● Requirement:
Please name the company where Dmytro Basan works as an Engineering Manager, according to the interview below.

● Extract provided:
↓↓↓

Dmytro Basan: My journey into engineering leadership began with a curiosity about how data drives growth. At a hospitality group for digital nomads, I led the creation of a property acquisition system, using data on market trends, real estate, and guest satisfaction to identify top expansion properties. This showed me how data turns challenges into clear actions. At a SaaS company, I led analytics efforts to transform service data into insights. By analyzing user behavior and usage trends, we improved products, enhanced experiences, and optimized billing. This taught me an important lesson –
“When data is applied with purpose, it becomes a powerful tool for identifying opportunities to optimize both product outcomes and business strategies.
As an Engineering Manager at Klarna, I collaborate with over 100 stakeholders to align priorities and deliver customer-focused solutions using data-driven frameworks. Feedback, analytics, and benchmarks guide me in solving user challenges and driving growth.
As the founder of DrillUp, I help engineers build meaningful careers by tailoring growth paths to their skills, goals, and circumstances, emphasizing technical and interpersonal development.
My leadership philosophy centers on trust, empathy, and transparency. By fostering open communication and a people-first culture, I guide teams to create impactful, data-driven solutions that meet business and customer needs.
Hyperight: At the upcoming Data Innovation Summit 2025, you will present on building scalable systems for actionable intelligence. What can the delegates expect from your presentation?
Dmytro Basan: With years of experience as an engineering leader, I’ll share strategies for turning datasets into real-world outcomes. Key takeaways:
- Real-world success stories. Explore how industries like hospitality and SaaS use data to drive actions, optimize resources, and enhance user experiences with AI-powered systems.
- Overcome data transformation challenges. Learn solutions for tackling big data complexities – integrating diverse sources, breaking down silos, and advancing from basic analysis to predictive and prescriptive insights.
- Build scalable frameworks. Discover the architectures and tools needed to support high-demand systems, handling 10,000+ requests per second without sacrificing performance.
- AI’s evolving role. See how AI-driven agents are transforming operations with proactive monitoring, self-healing, and resource optimization.
- Turn insights into impact. Understand how to apply insights to business goals, driving measurable results and fostering a data-driven decision-making culture.
This session goes beyond theory, offering insights from real-world engineering environments. By combining technical expertise with strategic foresight and practical examples, attendees will gain the confidence to tackle data transformation challenges.
Hyperight: In your experience, what are the biggest challenges organizations face when transforming big data into actionable intelligence?
Dmytro Basan: Transforming big data into actionable intelligence is complex, requiring a multi-faceted approach that balances data management, tools, team capabilities, and organizational alignment. The potential rewards are immense, but so are the challenges.

↑↑↑

● Dataset extract:
↓↓↓

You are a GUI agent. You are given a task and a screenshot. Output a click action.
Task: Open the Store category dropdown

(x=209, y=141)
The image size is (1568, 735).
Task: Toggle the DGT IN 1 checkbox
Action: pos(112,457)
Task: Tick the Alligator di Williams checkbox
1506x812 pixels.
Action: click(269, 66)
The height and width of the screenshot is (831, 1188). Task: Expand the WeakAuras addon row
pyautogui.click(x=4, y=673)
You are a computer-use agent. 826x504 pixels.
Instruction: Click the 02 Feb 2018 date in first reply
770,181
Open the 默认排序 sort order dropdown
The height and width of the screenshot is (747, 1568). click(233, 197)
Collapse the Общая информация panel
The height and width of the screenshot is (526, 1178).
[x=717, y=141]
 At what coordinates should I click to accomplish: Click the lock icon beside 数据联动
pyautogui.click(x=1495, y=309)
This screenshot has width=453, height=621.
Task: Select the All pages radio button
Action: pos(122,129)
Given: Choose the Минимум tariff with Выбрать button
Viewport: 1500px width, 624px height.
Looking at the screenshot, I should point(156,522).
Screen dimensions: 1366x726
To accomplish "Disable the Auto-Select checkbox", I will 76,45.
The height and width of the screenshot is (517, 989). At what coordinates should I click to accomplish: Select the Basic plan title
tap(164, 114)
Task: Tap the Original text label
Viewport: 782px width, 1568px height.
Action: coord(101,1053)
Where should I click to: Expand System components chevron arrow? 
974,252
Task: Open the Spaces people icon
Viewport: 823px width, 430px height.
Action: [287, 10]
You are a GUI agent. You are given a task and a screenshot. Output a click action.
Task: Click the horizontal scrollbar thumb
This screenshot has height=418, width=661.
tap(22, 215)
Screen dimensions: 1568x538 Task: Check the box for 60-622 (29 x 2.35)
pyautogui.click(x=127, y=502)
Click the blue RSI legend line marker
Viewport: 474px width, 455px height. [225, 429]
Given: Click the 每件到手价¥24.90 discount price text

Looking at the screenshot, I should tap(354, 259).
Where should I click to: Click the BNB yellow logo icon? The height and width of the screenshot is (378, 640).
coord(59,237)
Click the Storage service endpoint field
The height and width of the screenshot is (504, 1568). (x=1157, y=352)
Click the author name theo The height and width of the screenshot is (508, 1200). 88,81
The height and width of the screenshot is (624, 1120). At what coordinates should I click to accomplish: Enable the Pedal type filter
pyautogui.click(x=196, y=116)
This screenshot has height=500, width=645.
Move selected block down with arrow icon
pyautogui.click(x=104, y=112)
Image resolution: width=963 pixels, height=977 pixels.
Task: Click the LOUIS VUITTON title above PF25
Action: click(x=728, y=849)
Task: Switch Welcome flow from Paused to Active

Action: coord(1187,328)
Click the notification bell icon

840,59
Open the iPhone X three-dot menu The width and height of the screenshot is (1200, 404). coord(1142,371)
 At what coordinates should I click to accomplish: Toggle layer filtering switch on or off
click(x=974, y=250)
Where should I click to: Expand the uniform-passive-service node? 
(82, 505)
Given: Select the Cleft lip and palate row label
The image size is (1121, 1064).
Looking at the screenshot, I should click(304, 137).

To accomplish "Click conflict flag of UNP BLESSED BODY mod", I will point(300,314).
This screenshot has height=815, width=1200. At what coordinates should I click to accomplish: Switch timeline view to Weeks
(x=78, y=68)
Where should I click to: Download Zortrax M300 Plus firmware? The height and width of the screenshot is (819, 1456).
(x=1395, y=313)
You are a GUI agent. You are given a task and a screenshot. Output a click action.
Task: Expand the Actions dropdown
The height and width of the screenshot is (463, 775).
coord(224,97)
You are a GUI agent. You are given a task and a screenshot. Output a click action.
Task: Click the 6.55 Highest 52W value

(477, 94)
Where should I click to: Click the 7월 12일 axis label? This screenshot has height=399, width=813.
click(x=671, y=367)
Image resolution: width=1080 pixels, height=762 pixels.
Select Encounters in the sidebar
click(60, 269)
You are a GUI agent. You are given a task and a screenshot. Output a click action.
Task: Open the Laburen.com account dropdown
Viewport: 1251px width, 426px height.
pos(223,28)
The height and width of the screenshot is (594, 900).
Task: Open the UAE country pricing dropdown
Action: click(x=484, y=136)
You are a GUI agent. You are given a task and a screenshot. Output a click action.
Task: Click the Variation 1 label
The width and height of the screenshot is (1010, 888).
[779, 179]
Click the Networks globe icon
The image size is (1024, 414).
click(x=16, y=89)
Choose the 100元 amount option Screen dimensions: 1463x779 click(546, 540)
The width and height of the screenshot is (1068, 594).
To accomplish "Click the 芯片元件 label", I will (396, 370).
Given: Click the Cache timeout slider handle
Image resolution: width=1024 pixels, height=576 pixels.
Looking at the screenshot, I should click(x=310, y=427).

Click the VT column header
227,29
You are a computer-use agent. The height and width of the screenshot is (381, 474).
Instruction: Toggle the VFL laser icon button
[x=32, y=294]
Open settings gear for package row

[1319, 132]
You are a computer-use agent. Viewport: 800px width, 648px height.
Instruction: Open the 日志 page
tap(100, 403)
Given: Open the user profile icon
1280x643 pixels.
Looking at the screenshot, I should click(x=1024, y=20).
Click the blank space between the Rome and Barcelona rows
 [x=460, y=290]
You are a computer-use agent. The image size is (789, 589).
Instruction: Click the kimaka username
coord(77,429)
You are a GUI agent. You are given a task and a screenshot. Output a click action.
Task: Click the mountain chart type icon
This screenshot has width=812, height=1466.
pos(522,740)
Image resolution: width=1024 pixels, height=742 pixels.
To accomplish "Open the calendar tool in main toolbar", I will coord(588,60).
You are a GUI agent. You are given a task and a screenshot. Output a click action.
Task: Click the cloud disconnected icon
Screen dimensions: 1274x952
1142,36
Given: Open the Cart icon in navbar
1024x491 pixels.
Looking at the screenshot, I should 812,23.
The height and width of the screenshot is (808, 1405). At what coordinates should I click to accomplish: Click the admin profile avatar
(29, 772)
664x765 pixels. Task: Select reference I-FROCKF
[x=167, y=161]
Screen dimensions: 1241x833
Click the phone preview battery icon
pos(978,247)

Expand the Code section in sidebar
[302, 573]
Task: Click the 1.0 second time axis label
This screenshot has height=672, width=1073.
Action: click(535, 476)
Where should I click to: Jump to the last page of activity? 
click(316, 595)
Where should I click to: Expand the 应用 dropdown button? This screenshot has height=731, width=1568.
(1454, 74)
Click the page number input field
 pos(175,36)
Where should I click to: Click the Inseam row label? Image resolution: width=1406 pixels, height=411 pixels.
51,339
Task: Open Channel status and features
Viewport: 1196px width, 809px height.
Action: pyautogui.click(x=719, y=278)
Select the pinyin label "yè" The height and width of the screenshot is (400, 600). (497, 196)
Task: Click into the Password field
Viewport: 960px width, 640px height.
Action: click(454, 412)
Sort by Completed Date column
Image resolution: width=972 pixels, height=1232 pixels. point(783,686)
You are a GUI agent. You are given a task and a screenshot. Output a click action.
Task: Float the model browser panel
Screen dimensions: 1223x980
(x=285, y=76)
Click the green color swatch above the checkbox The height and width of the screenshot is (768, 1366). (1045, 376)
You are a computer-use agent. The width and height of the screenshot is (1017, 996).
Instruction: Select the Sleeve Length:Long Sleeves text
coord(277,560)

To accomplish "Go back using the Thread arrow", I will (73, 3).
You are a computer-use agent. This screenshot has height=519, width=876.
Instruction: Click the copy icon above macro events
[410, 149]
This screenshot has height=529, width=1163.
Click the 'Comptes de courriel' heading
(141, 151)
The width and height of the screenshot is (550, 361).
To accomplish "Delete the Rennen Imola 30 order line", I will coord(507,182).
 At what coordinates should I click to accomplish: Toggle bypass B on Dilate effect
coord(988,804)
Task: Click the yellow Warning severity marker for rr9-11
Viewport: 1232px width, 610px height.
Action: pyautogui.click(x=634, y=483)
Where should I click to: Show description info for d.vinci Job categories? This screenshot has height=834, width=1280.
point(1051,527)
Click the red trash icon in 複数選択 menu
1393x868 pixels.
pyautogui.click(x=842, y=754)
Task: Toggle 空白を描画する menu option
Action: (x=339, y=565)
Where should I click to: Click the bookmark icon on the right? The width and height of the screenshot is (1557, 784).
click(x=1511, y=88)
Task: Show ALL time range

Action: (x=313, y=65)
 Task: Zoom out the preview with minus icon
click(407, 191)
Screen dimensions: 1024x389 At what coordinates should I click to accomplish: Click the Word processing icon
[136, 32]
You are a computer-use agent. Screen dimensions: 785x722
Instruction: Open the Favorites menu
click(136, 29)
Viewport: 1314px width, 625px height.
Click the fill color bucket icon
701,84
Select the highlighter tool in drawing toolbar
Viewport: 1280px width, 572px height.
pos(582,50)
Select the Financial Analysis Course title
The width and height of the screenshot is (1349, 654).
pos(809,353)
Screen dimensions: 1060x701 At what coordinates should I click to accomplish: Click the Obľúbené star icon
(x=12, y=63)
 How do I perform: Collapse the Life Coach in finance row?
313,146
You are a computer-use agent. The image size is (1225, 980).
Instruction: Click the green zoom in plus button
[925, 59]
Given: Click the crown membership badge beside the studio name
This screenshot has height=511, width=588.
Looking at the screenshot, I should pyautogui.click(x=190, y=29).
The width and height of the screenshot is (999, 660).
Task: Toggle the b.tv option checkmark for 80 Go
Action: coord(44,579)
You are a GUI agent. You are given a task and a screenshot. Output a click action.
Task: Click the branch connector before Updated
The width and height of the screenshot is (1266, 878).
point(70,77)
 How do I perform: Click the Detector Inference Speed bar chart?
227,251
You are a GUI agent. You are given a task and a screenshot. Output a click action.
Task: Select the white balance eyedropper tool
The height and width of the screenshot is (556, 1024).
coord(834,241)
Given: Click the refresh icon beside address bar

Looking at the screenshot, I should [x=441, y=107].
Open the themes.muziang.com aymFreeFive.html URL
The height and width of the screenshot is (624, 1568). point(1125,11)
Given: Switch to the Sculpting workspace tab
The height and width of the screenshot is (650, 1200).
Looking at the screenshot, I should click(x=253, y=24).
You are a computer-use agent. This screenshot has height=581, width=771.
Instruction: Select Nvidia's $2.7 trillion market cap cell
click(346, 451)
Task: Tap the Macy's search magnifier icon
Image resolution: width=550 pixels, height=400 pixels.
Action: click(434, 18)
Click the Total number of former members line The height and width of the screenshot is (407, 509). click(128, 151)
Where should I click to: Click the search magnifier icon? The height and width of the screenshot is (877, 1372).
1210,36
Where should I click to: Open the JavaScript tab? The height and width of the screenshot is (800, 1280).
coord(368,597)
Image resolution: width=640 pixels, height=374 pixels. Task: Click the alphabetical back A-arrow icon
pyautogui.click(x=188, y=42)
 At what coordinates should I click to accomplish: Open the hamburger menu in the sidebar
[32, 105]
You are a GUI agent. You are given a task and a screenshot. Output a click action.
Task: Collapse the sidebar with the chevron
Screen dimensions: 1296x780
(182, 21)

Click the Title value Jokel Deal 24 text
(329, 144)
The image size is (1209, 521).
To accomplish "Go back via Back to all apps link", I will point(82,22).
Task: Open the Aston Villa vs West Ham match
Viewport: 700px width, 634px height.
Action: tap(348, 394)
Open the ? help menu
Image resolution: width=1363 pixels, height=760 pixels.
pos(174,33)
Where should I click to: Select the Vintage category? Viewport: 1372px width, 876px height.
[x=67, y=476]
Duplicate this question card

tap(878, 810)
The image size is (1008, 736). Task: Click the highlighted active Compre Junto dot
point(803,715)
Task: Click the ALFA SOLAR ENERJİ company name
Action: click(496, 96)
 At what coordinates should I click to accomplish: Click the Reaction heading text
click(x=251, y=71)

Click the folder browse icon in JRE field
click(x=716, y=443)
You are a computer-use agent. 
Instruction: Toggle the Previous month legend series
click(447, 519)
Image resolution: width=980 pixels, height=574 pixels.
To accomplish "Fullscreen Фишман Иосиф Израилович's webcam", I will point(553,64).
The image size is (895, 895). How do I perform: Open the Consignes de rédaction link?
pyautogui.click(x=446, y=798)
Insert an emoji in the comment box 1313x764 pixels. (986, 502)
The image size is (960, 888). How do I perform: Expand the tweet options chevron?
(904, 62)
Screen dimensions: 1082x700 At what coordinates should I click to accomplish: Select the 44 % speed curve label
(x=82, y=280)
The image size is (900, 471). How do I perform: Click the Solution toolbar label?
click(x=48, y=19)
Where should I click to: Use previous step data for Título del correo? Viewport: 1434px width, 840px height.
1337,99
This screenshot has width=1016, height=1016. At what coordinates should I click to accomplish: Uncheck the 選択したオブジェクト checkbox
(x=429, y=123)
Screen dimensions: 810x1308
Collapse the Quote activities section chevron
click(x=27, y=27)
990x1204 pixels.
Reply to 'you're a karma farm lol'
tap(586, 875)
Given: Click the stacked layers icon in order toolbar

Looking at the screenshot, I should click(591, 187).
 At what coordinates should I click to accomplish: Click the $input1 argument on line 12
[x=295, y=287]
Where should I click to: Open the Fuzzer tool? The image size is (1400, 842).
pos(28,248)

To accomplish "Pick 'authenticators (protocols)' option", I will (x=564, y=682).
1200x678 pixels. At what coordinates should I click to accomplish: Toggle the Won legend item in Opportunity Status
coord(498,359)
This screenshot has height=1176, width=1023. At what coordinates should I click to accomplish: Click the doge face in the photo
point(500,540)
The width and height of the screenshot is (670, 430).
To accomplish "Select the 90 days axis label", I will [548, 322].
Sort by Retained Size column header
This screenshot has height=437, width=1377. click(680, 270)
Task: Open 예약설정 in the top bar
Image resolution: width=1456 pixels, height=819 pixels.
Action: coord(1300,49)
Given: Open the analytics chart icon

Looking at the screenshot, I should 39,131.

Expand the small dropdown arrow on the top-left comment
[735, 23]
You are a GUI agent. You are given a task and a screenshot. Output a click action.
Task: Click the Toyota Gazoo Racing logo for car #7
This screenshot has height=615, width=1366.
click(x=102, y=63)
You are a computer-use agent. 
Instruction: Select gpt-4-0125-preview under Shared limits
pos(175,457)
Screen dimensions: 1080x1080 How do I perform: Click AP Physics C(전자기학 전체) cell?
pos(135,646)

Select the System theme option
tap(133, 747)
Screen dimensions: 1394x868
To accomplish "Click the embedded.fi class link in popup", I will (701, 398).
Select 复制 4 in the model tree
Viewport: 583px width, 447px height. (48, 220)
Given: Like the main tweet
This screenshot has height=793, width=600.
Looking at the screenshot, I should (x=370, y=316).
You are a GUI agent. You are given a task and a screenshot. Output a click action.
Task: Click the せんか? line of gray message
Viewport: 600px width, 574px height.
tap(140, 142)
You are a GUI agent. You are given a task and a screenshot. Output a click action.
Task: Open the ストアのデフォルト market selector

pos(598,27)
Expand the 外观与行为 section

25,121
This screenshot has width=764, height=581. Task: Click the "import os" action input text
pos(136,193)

↑↑↑

● Answer to the problem:
Klarna